Please rewrite the lines of the listing below, starting with the line with "7e2b734b (97, 444)" and going on through the line with "8bdd5343 (97, 327)", swapping "Commit" for "Revision" and leaving everything else as it is.
+++
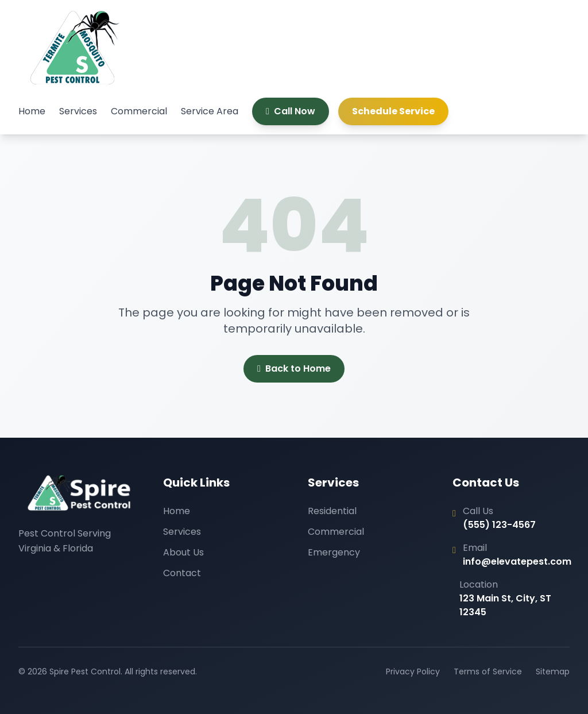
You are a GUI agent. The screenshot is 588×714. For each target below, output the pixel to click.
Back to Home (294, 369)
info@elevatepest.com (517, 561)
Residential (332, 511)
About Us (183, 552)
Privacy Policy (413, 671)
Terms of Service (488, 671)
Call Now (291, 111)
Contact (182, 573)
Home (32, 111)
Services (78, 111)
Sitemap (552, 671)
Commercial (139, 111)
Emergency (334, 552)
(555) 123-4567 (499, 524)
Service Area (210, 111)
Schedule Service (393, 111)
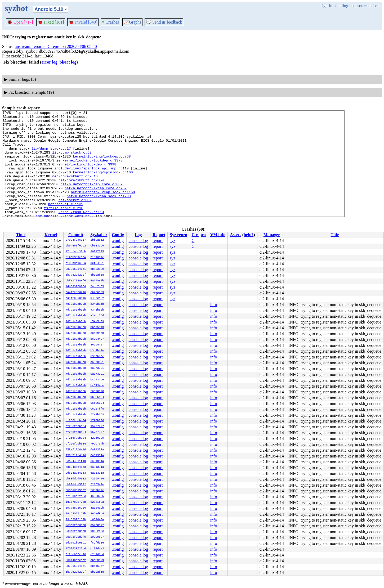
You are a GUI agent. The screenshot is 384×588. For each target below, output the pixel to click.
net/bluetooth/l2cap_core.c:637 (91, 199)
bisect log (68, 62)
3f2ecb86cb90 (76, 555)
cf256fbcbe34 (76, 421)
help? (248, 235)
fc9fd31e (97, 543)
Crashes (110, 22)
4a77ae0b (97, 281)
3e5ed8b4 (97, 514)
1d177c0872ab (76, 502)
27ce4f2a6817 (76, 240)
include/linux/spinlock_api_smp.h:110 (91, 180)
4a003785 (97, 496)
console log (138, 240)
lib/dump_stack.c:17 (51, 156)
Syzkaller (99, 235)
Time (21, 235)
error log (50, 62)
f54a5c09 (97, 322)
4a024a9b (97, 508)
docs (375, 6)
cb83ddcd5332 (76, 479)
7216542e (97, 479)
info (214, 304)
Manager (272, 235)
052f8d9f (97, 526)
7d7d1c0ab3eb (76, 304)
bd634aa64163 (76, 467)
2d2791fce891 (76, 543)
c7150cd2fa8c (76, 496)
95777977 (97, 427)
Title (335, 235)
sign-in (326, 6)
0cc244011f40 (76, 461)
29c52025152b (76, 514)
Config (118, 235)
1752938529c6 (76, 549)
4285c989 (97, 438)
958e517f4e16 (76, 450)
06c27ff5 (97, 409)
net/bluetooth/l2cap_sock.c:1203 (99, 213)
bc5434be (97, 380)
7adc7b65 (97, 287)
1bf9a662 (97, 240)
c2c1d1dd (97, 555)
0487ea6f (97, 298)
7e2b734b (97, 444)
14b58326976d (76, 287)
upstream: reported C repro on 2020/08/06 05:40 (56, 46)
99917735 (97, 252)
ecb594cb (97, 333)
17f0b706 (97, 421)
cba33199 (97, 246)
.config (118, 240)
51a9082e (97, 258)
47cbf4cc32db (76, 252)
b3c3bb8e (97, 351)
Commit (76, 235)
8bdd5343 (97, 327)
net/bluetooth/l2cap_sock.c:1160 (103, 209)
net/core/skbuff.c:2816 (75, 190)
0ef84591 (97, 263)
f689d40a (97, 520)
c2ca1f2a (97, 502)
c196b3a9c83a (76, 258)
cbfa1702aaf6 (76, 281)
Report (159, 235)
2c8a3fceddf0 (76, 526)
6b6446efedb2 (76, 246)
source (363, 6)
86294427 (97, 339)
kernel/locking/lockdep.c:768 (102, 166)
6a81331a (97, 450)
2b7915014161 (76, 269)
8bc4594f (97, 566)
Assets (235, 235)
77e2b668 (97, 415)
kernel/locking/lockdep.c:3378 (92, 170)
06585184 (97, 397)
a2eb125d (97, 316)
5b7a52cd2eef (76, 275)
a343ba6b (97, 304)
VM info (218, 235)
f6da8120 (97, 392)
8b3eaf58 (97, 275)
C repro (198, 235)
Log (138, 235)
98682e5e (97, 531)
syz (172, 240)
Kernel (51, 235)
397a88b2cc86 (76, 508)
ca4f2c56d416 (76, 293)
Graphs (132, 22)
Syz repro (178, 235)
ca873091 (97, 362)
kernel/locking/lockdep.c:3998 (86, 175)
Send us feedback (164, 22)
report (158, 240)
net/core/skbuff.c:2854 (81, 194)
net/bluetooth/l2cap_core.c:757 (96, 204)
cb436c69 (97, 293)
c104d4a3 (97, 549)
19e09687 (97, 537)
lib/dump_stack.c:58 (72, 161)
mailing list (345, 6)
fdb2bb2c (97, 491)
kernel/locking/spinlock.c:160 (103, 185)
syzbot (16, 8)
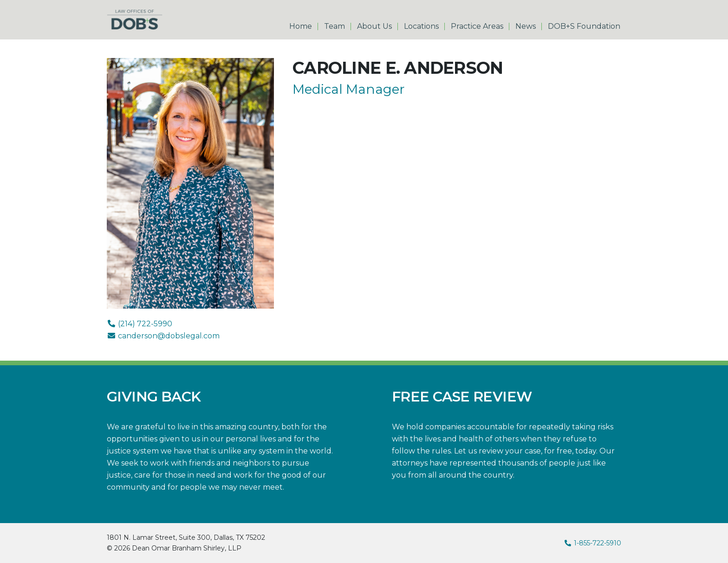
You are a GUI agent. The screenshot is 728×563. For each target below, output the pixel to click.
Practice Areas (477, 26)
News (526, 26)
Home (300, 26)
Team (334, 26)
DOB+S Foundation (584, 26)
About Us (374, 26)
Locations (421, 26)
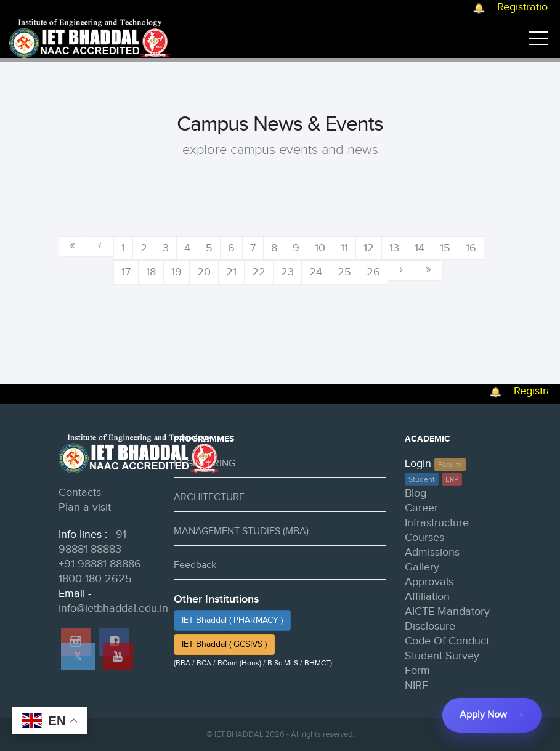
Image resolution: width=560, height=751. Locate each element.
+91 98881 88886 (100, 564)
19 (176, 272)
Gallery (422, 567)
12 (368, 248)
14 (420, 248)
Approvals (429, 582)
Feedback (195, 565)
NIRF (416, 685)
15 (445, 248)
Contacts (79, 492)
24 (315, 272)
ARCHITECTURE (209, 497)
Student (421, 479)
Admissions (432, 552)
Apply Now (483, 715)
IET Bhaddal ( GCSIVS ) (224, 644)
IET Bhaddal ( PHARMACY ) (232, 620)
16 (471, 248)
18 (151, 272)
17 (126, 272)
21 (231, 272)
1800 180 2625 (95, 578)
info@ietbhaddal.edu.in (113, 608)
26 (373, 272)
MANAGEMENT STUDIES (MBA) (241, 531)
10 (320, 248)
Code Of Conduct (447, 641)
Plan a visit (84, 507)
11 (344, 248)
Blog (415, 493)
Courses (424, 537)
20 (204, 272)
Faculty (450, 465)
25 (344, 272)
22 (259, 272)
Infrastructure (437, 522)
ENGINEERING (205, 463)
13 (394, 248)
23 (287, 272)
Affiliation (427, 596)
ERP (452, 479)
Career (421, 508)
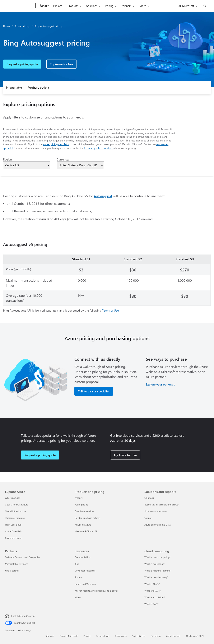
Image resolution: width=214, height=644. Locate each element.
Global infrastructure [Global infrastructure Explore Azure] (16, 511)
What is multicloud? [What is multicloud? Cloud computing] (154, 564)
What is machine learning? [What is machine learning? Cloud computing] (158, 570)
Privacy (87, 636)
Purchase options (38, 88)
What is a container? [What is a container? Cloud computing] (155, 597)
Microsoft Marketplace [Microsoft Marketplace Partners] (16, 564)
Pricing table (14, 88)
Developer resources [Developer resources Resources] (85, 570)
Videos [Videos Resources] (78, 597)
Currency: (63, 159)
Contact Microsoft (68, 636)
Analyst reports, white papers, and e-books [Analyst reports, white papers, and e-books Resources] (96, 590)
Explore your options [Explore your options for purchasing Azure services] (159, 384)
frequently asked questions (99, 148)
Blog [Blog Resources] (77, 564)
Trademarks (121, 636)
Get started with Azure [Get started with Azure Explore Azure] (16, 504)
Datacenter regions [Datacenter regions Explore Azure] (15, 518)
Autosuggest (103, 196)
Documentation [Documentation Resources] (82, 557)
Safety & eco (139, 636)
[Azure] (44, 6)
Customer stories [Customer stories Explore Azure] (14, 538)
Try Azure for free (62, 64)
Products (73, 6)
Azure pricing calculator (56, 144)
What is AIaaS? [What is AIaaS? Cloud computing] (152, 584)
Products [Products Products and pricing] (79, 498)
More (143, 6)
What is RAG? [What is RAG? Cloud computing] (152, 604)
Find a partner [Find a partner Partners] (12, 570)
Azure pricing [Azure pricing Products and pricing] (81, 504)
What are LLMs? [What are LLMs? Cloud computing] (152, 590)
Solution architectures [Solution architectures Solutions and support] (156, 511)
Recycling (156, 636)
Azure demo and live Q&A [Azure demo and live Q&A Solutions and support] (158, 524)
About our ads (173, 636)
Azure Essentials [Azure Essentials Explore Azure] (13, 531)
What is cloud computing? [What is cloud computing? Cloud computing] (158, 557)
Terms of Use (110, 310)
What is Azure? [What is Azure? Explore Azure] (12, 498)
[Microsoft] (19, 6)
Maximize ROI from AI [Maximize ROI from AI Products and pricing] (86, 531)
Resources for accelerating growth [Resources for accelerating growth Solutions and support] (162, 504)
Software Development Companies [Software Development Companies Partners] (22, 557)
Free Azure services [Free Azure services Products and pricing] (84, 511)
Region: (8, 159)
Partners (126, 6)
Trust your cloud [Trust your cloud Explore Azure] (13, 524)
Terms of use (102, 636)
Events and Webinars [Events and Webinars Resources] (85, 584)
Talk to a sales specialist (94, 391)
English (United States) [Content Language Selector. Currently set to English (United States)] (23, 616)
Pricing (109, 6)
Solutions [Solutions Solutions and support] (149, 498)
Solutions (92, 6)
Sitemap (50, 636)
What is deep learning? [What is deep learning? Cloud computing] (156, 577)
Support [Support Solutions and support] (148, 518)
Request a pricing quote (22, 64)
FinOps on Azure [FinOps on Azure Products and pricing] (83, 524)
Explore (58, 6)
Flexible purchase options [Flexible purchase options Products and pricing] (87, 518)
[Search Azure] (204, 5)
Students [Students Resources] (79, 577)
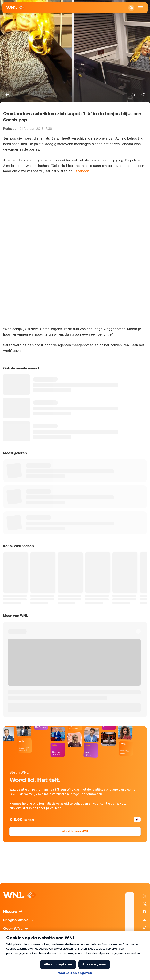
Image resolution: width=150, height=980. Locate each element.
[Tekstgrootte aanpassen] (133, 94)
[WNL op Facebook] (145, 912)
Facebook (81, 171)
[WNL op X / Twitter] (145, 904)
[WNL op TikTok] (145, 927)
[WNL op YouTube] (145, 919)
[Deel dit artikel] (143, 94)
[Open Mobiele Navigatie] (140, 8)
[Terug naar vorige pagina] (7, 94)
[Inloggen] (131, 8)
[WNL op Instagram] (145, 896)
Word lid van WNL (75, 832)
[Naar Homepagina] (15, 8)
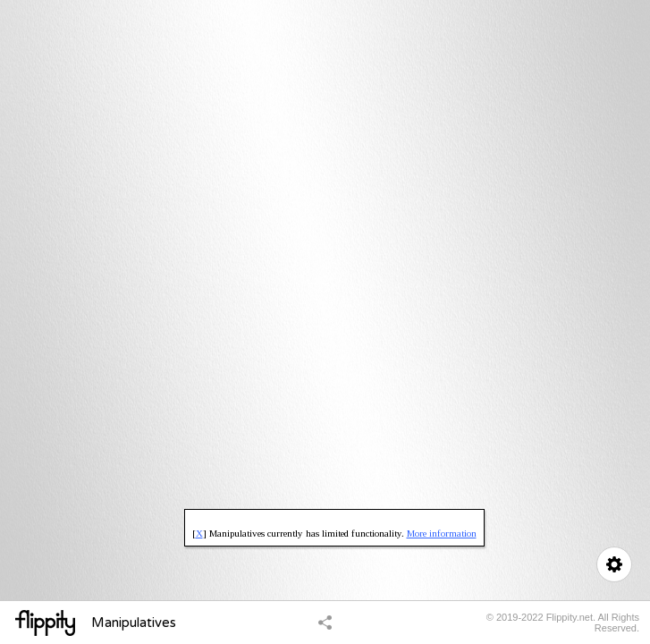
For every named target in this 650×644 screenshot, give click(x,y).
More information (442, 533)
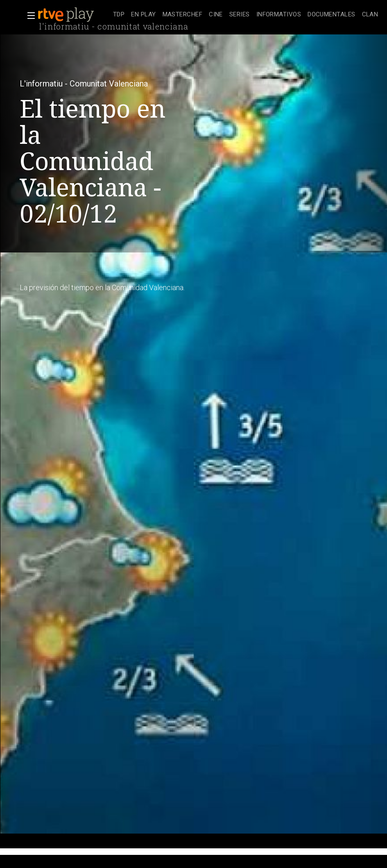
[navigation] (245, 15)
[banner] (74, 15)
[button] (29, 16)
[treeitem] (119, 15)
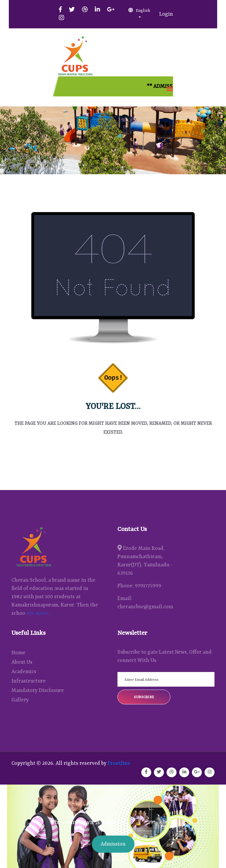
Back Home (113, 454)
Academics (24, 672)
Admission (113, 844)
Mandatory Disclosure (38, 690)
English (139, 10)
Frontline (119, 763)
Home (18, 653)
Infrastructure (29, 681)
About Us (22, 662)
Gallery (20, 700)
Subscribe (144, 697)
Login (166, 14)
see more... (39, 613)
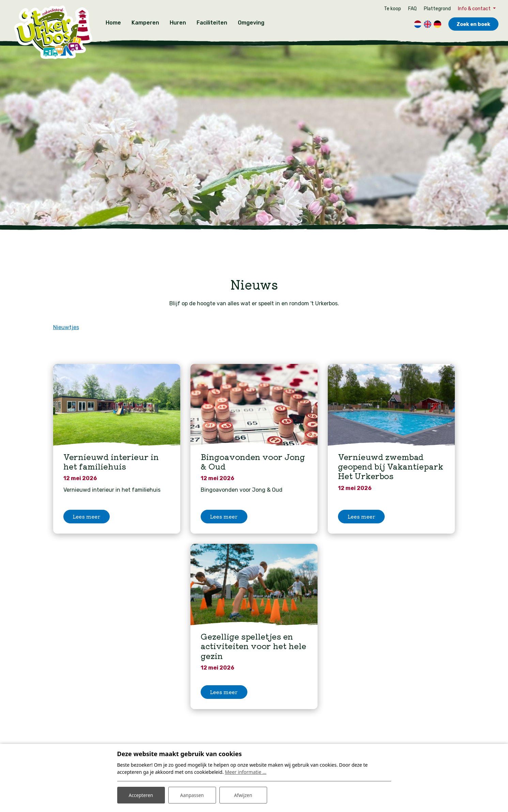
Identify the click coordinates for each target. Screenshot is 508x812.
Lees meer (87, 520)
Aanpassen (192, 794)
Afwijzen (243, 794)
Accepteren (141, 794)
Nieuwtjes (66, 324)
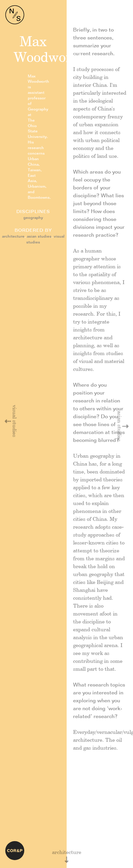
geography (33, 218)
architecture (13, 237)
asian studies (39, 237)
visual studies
+++
Response below:
7e2b734b (97, 444)
14b58326976d (76, 287)
upstream: reported C repro on 2020/08/06 05:40 (56, 46)
99917735 (97, 252)
ecb594cb (97, 333)
17f0b706 (97, 421)
cba33199 (97, 246)
.config (118, 240)
51a9082e (97, 258)
47cbf4cc32db (76, 252)
b3c3bb8e (97, 351)
Revision (76, 235)
8bdd5343 (97, 327)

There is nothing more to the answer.